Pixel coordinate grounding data
· · · · · · ·

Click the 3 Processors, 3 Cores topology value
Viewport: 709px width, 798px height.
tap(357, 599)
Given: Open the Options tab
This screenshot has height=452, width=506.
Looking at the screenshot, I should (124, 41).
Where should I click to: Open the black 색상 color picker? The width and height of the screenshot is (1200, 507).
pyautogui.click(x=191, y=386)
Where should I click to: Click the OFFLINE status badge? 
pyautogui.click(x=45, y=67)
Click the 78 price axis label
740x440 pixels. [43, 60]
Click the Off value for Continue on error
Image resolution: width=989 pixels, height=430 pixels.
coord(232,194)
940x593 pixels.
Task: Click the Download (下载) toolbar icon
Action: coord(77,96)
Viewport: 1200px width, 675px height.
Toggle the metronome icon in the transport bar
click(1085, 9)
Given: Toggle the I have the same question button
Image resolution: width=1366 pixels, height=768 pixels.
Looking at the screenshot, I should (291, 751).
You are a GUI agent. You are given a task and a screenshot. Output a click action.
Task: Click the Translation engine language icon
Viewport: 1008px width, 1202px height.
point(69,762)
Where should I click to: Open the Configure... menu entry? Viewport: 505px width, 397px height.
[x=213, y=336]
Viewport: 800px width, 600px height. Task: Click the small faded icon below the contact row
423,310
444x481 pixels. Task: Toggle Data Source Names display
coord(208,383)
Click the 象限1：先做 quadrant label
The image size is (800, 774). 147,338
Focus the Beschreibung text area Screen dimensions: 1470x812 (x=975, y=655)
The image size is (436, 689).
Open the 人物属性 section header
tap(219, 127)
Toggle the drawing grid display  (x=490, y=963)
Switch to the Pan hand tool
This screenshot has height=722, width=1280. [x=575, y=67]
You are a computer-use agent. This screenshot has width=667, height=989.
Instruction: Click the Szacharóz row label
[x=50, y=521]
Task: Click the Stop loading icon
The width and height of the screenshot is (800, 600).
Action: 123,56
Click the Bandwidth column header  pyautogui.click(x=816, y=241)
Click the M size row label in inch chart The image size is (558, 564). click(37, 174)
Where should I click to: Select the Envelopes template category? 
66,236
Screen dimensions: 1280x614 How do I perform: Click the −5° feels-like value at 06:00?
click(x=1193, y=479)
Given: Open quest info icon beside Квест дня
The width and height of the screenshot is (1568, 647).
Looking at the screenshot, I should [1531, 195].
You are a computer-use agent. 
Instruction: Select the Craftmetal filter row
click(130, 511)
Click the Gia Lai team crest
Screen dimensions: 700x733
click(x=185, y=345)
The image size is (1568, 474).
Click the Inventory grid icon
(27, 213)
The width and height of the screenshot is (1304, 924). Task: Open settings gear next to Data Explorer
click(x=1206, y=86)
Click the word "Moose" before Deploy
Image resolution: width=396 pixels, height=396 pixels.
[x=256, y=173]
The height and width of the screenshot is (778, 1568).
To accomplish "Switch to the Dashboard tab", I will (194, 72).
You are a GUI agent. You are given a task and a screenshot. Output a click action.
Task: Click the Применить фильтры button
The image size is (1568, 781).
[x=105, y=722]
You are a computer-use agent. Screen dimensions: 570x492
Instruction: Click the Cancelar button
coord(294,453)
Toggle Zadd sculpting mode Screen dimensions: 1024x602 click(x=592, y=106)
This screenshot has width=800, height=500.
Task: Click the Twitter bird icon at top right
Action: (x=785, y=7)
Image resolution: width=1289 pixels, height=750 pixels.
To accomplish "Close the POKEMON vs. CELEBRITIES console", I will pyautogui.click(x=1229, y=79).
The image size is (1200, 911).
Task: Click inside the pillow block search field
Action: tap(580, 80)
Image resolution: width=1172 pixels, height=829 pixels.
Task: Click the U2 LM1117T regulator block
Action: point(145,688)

· · · · · · ·

* Your task *
Reproduce, character for character, only the lines of the preceding data that start at the line with "Switch to the Pan hand tool" and end at the line with "Task: Click the Stop loading icon", both included.

* Your solution *
Switch to the Pan hand tool
This screenshot has height=722, width=1280. [x=575, y=67]
You are a computer-use agent. This screenshot has width=667, height=989.
Instruction: Click the Szacharóz row label
[x=50, y=521]
Task: Click the Stop loading icon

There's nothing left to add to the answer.